··· Supplied data ···

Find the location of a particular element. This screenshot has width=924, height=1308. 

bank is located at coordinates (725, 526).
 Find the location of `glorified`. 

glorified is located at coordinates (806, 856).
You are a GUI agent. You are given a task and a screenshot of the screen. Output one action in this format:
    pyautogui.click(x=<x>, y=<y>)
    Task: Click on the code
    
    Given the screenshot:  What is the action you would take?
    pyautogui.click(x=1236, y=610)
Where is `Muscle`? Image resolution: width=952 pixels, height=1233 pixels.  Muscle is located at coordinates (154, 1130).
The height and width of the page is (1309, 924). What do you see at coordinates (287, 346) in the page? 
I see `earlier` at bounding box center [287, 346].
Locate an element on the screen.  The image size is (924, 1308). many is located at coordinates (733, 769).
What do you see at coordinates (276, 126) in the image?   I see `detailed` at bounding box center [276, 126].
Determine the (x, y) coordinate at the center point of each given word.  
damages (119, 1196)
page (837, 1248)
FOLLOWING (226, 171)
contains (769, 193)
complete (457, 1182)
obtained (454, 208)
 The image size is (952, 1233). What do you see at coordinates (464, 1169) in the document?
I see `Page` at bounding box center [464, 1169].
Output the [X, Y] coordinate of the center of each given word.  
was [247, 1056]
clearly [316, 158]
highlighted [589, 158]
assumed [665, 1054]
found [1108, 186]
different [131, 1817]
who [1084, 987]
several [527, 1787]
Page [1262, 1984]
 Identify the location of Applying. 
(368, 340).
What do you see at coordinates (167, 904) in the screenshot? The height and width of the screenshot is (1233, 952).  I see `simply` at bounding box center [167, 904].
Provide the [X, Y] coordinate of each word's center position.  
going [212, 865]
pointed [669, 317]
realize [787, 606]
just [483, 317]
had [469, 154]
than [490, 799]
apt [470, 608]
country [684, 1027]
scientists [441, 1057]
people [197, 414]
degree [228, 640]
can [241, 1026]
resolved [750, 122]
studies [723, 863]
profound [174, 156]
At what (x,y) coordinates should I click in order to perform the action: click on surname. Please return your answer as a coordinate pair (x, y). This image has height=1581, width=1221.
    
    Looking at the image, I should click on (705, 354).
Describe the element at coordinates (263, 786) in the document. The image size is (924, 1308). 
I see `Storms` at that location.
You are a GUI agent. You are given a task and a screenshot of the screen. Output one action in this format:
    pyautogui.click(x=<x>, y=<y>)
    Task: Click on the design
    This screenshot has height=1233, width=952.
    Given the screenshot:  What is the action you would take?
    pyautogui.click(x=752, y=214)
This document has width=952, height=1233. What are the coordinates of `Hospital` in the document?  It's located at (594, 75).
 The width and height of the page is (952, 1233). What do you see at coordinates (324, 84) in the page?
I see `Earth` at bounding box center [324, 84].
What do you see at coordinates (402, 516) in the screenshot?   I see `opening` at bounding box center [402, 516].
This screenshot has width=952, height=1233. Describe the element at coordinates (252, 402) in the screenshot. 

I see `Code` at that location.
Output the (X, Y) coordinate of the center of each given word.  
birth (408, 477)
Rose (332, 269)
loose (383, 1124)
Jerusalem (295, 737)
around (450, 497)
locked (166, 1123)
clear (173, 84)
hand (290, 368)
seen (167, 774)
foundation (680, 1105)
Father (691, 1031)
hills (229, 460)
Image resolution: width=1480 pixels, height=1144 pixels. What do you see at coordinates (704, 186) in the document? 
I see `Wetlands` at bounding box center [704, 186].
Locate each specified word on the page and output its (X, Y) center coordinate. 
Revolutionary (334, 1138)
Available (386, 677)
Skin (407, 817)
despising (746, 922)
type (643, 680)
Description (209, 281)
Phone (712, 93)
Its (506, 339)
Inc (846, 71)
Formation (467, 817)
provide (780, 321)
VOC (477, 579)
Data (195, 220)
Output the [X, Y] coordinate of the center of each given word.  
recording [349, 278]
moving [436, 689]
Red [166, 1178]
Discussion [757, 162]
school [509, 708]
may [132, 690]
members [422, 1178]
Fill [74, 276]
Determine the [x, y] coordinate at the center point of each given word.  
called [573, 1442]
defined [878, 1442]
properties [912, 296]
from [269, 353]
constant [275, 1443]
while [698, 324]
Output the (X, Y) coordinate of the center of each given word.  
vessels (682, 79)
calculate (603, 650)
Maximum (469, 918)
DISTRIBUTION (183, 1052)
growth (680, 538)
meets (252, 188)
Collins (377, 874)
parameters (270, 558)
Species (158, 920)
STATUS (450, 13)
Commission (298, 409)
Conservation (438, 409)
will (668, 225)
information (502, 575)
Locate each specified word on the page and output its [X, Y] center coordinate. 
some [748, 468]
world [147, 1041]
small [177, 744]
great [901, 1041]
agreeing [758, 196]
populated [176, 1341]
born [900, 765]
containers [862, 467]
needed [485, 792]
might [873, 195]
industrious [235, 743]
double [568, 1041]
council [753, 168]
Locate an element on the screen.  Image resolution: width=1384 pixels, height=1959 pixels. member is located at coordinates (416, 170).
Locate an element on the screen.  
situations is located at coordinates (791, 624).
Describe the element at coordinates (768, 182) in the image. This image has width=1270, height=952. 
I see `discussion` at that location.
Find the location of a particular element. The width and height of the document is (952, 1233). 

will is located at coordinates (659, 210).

···

**What to work on:**
Repeat the records above word for word, from the line with "Description (209, 281)" to the line with "situations is located", and include both of those lines.

**Correct result:**
Description (209, 281)
Phone (712, 93)
Its (506, 339)
Inc (846, 71)
Formation (467, 817)
provide (780, 321)
VOC (477, 579)
Data (195, 220)
Output the [X, Y] coordinate of the center of each given word.  
recording [349, 278]
moving [436, 689]
Red [166, 1178]
Discussion [757, 162]
school [509, 708]
may [132, 690]
members [422, 1178]
Fill [74, 276]
Determine the [x, y] coordinate at the center point of each given word.  
called [573, 1442]
defined [878, 1442]
properties [912, 296]
from [269, 353]
constant [275, 1443]
while [698, 324]
Output the (X, Y) coordinate of the center of each given word.  
vessels (682, 79)
calculate (603, 650)
Maximum (469, 918)
DISTRIBUTION (183, 1052)
growth (680, 538)
meets (252, 188)
Collins (377, 874)
parameters (270, 558)
Species (158, 920)
STATUS (450, 13)
Commission (298, 409)
Conservation (438, 409)
will (668, 225)
information (502, 575)
Locate each specified word on the page and output its [X, Y] center coordinate. 
some [748, 468]
world [147, 1041]
small [177, 744]
great [901, 1041]
agreeing [758, 196]
populated [176, 1341]
born [900, 765]
containers [862, 467]
needed [485, 792]
might [873, 195]
industrious [235, 743]
double [568, 1041]
council [753, 168]
Locate an element on the screen.  Image resolution: width=1384 pixels, height=1959 pixels. member is located at coordinates (416, 170).
Locate an element on the screen.  
situations is located at coordinates (791, 624).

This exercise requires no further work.